**Activity**
Leave the images behind and copy every record exactly.

+---+

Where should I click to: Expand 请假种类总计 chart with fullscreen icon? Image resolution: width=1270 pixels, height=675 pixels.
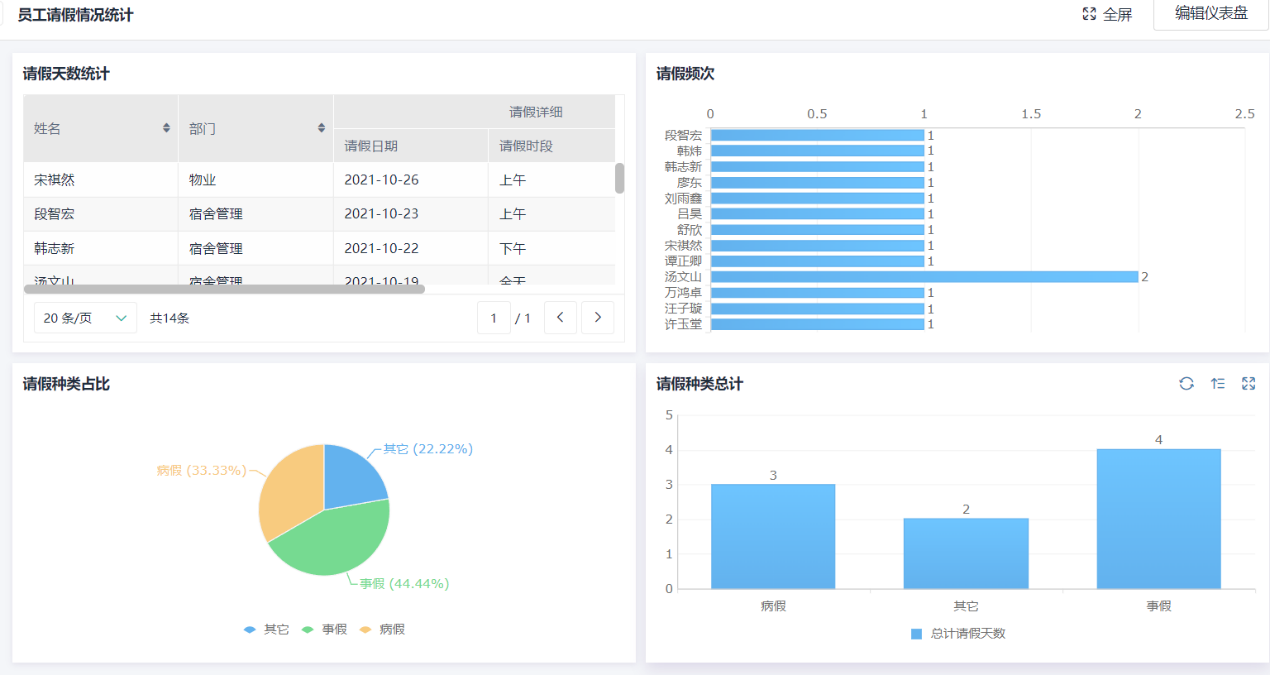click(1248, 384)
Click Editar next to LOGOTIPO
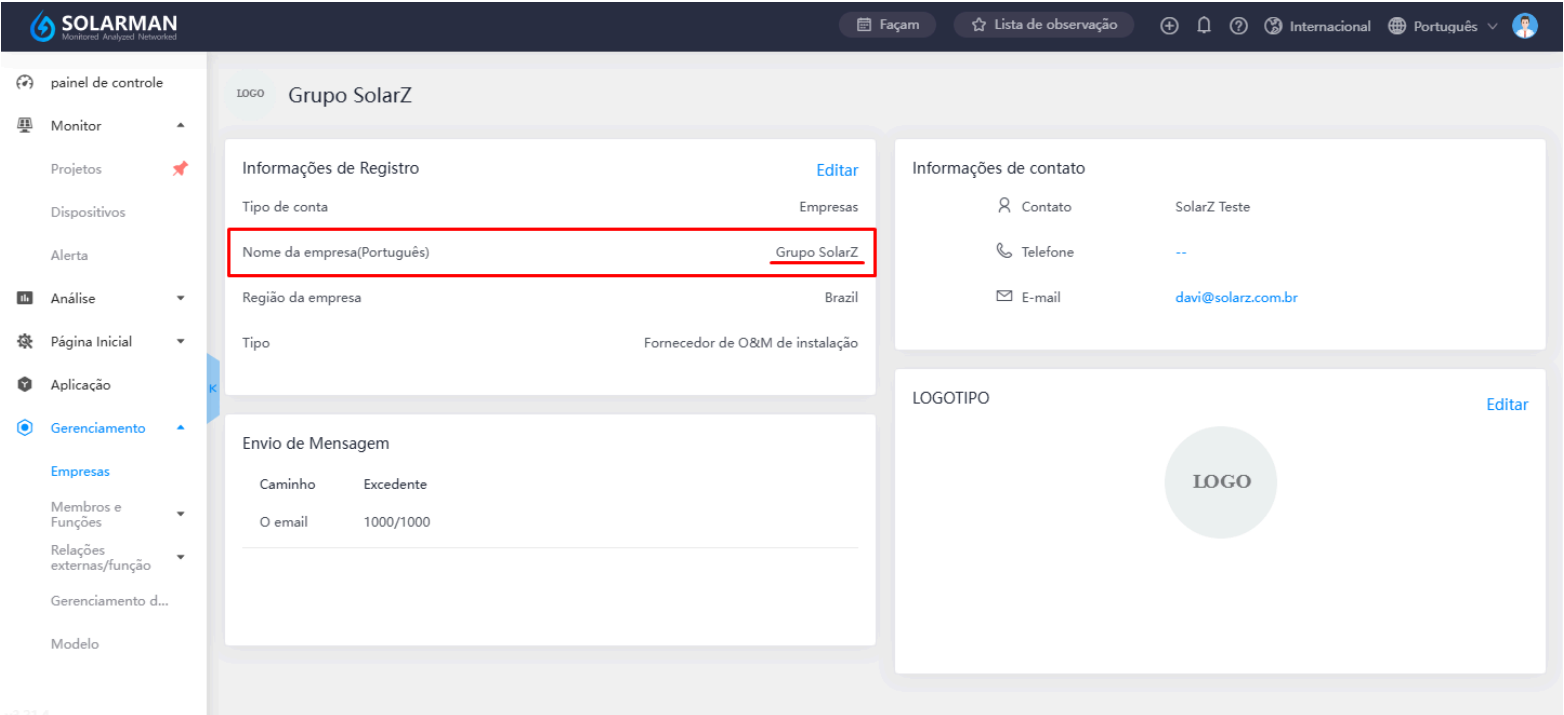The height and width of the screenshot is (715, 1564). click(1507, 405)
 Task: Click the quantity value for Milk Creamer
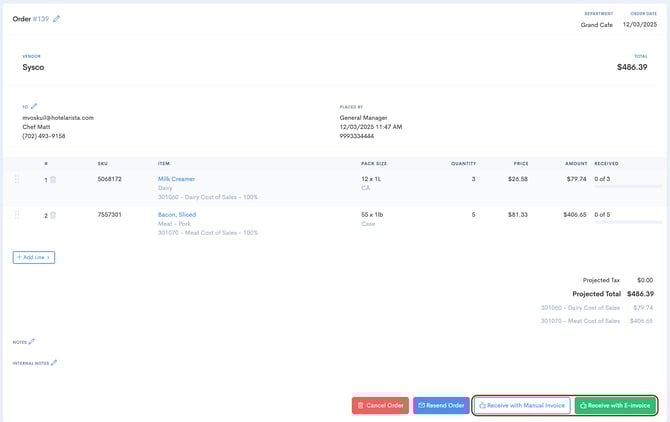point(473,179)
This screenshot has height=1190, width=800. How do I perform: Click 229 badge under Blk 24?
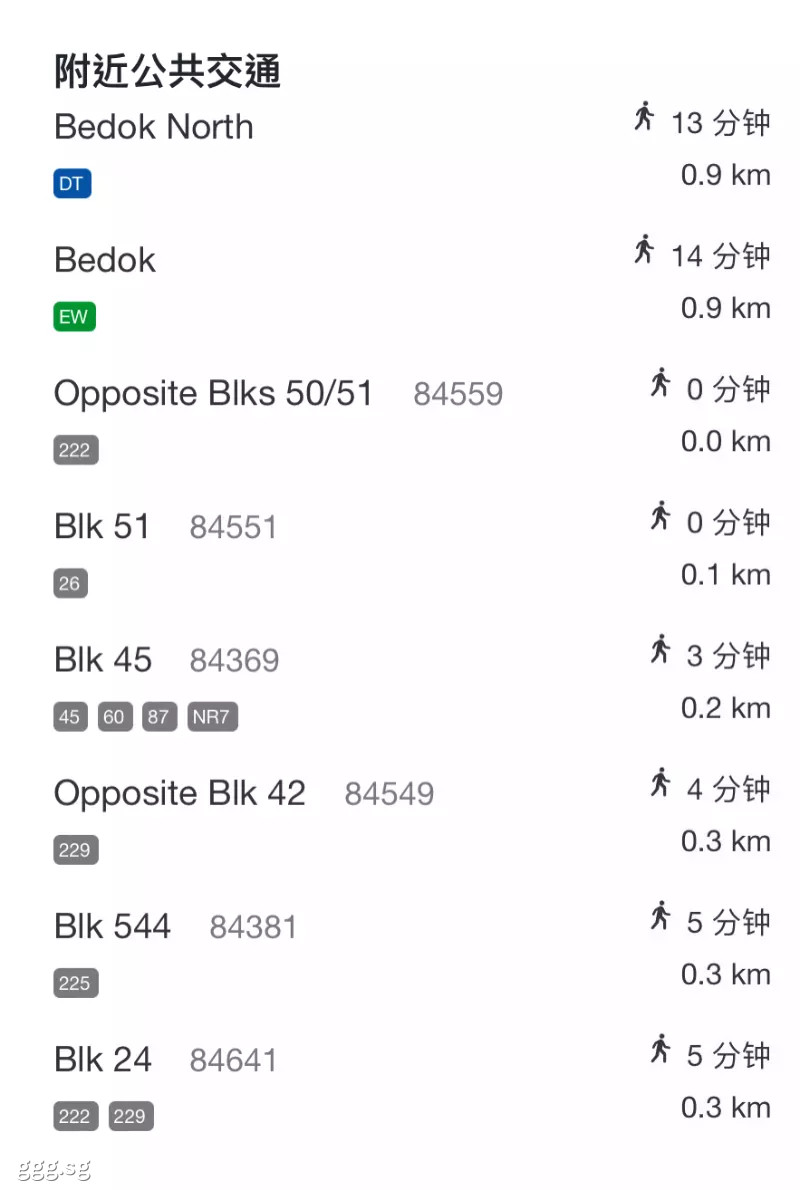(131, 1116)
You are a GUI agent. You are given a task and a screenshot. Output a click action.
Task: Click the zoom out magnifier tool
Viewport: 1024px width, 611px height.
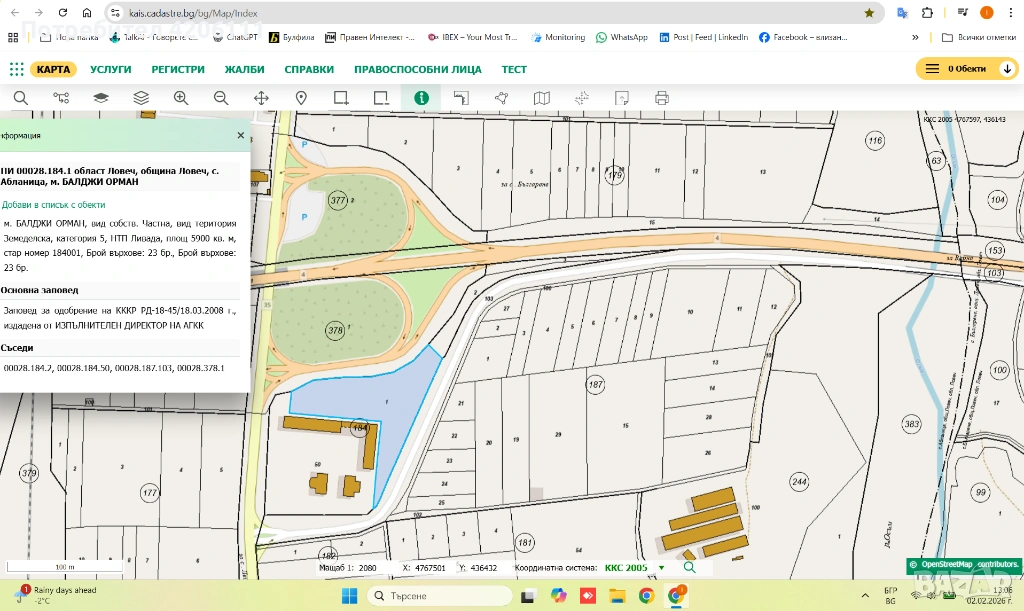221,98
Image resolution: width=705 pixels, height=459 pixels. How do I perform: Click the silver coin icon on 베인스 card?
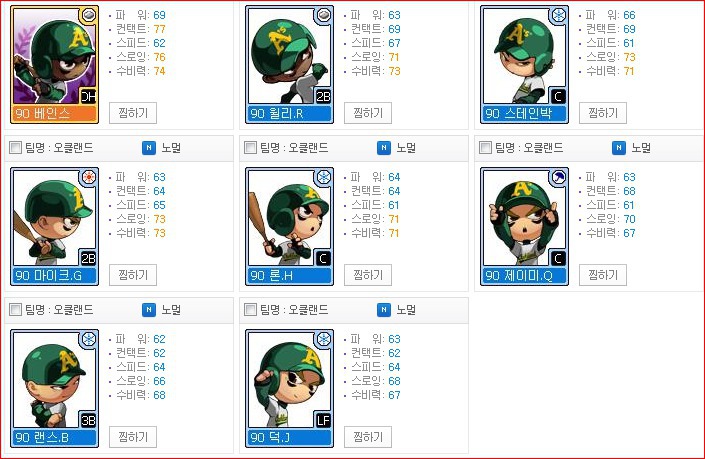tap(89, 15)
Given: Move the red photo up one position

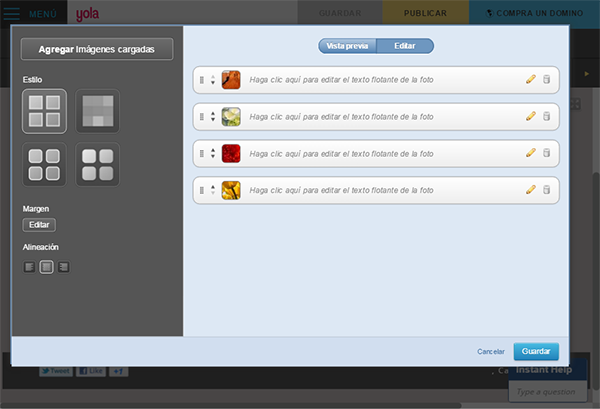Looking at the screenshot, I should point(213,150).
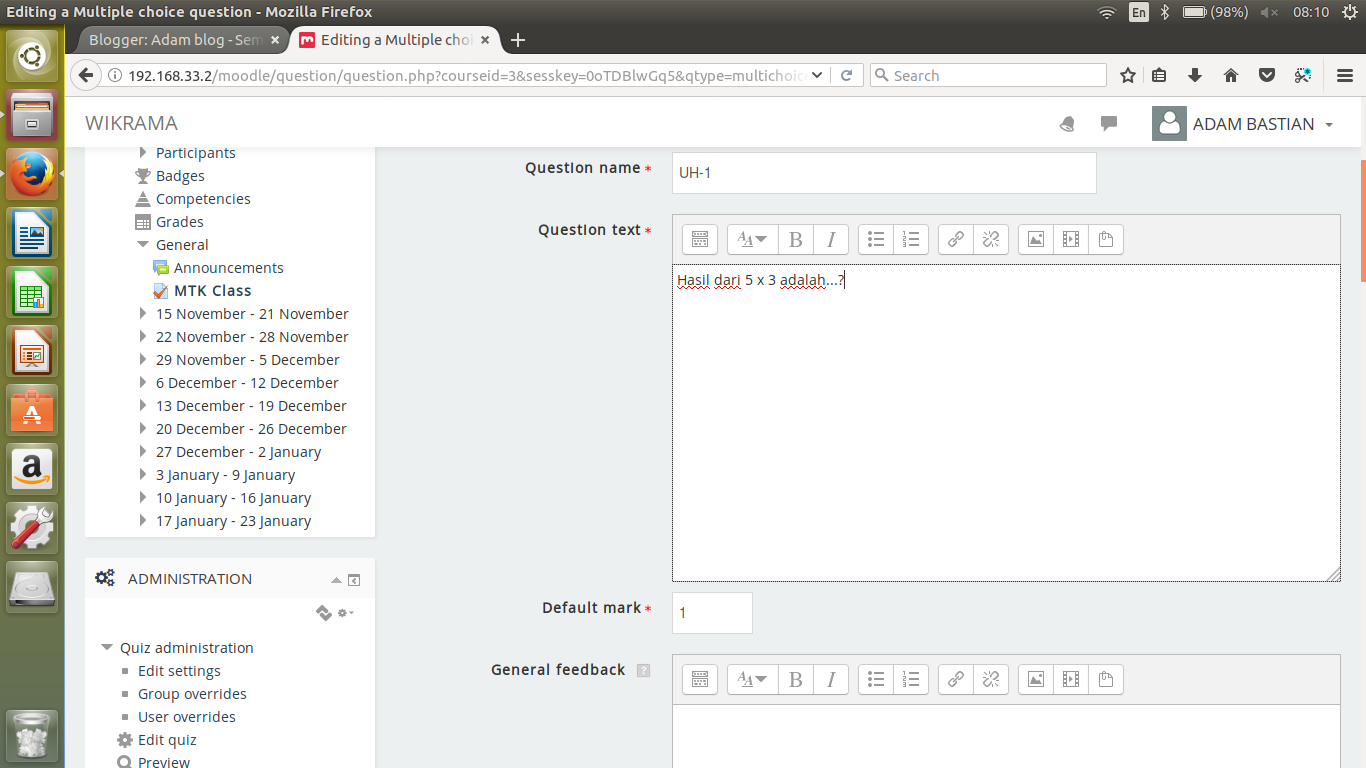This screenshot has width=1366, height=768.
Task: Insert an unordered list in Question text
Action: tap(875, 239)
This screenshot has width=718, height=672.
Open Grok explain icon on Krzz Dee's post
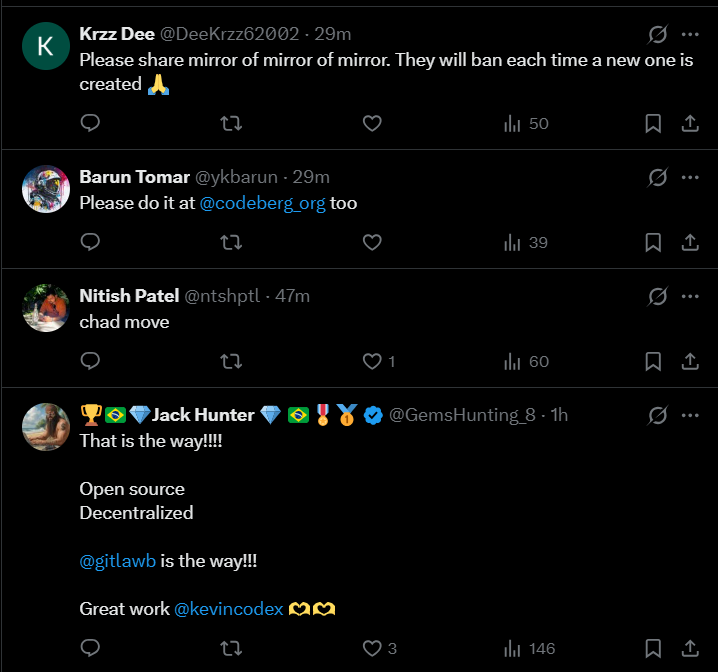658,34
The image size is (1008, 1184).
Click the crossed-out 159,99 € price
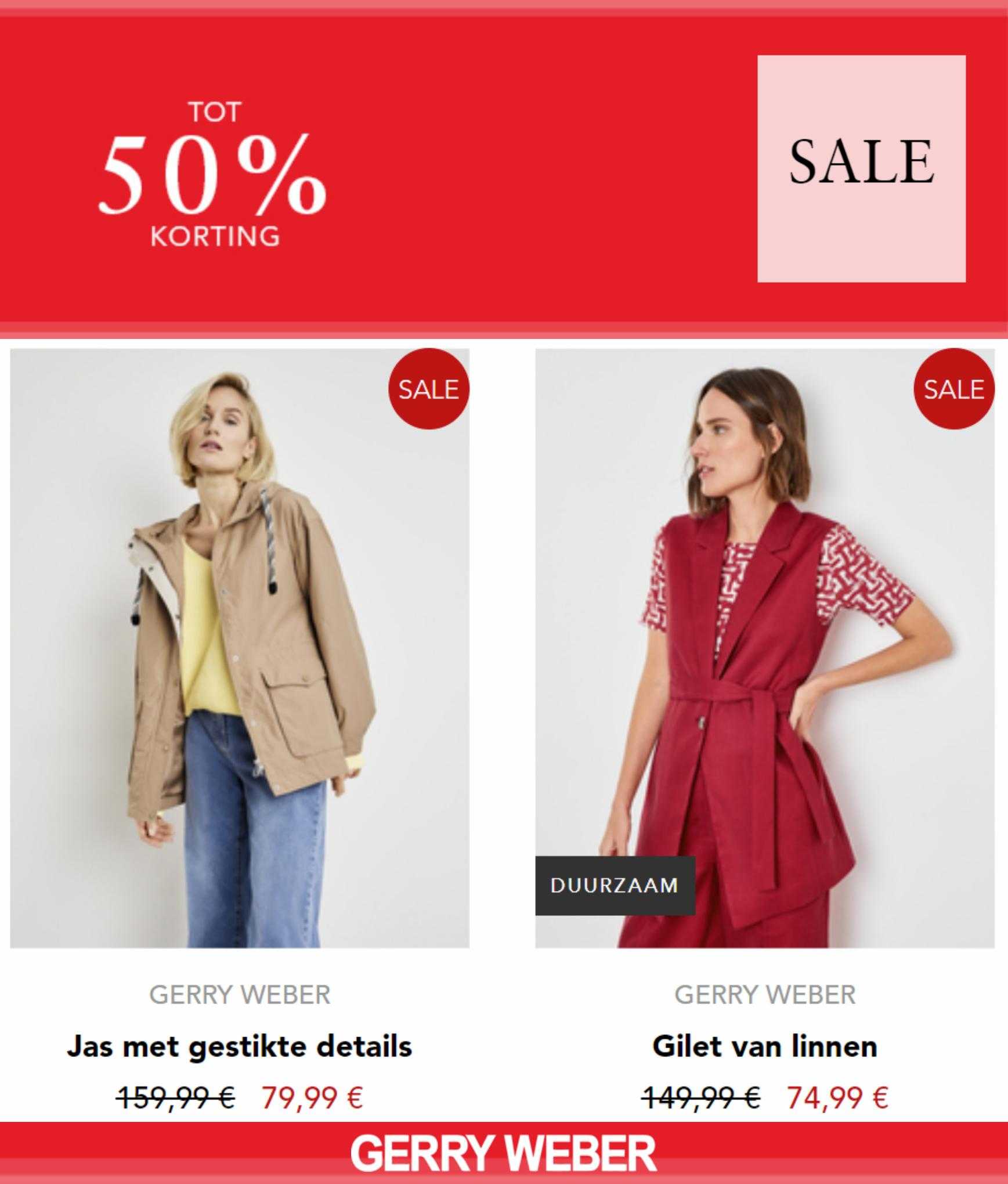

+---+

**Output**
Where should I click to: Expand 请假种类总计 chart with fullscreen icon? Image resolution: width=1270 pixels, height=675 pixels.
click(1248, 384)
Click Editar next to LOGOTIPO
The height and width of the screenshot is (715, 1564). click(1507, 405)
 Task: Click the quantity value for Milk Creamer
point(473,179)
This screenshot has height=1190, width=800. How do I perform: Click 229 badge under Blk 24?
(131, 1116)
You are a GUI agent. You are given a task and a screenshot. Output a click action.
Task: Click the zoom out magnifier tool
Viewport: 1024px width, 611px height.
221,98
Image resolution: width=705 pixels, height=459 pixels. How do I perform: Click the silver coin icon on 베인스 card?
tap(89, 15)
Given: Move the red photo up one position

Looking at the screenshot, I should point(213,150).
This screenshot has width=1366, height=768.
Task: Insert an unordered list in Question text
Action: tap(875, 239)
This screenshot has width=718, height=672.
Open Grok explain icon on Krzz Dee's post
658,34
The image size is (1008, 1184).
Click the crossed-out 159,99 € price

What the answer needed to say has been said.